(Word and element location data)
################
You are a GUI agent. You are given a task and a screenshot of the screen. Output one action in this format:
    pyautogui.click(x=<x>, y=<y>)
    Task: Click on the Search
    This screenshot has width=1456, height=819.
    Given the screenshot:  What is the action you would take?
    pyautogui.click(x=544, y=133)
################
■ What is needed
Repeat the lines in these items without changing anything.

■ Task response
You are a GUI agent. You are given a task and a screenshot of the screen. Output one action in this format:
    pyautogui.click(x=<x>, y=<y>)
    Task: Click on the Search
    This screenshot has width=1456, height=819.
    Given the screenshot:  What is the action you would take?
    pyautogui.click(x=544, y=133)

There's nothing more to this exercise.